··· Entries supplied ···
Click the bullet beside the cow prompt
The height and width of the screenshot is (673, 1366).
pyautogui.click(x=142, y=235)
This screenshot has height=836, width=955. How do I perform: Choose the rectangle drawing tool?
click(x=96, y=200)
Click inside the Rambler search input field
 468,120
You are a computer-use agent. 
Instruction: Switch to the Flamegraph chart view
···
Activity: The full set of records must be transcribed character for character.

Exercise answer:
Click the bullet beside the cow prompt
The height and width of the screenshot is (673, 1366).
pyautogui.click(x=142, y=235)
This screenshot has height=836, width=955. How do I perform: Choose the rectangle drawing tool?
click(x=96, y=200)
Click inside the Rambler search input field
 468,120
You are a computer-use agent. 
Instruction: Switch to the Flamegraph chart view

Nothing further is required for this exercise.